+++ Material for this task +++
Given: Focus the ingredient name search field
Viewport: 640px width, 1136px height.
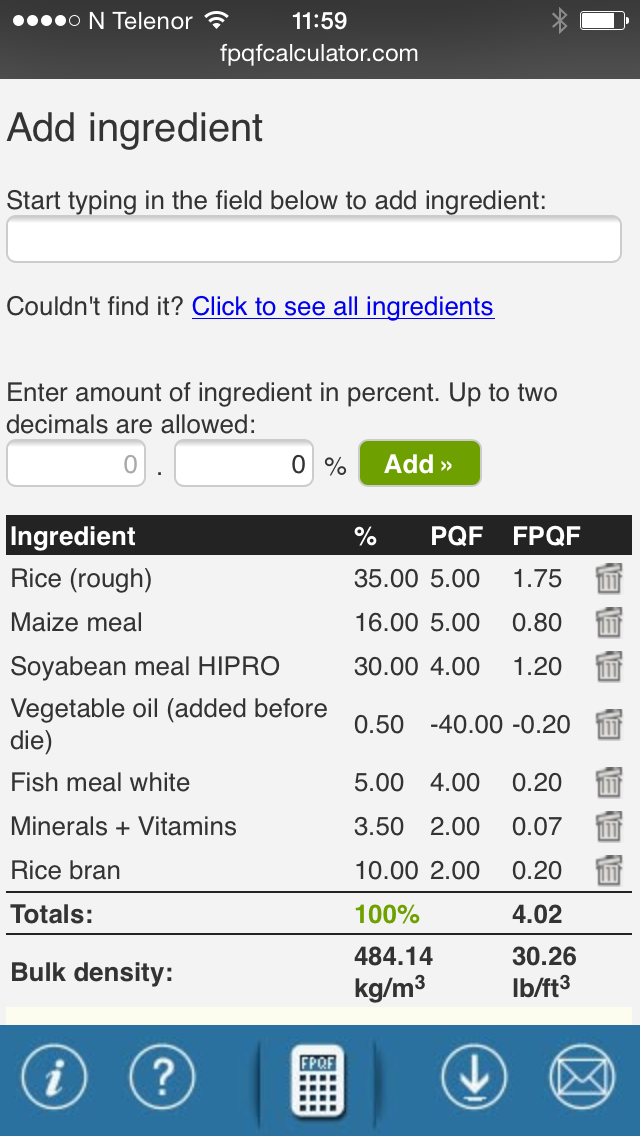Looking at the screenshot, I should [314, 240].
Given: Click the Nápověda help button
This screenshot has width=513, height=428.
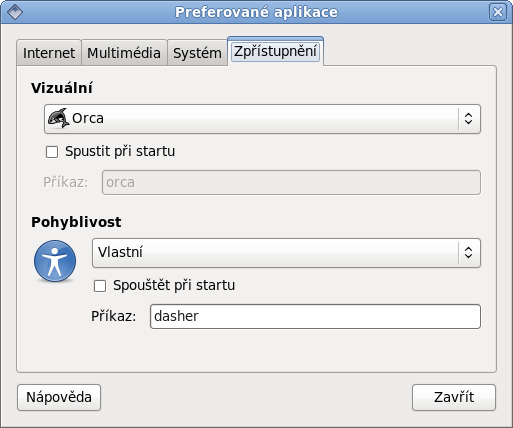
+++
What you need to do: The answer must consist solely of the lines from the one with "Viewport: 640px width, 1136px height." through the final line of the data, each reproduced exactly and with pictures omitted.

Written solution:
Viewport: 640px width, 1136px height.
Looking at the screenshot, I should [314, 240].
Given: Click the Nápověda help button
This screenshot has width=513, height=428.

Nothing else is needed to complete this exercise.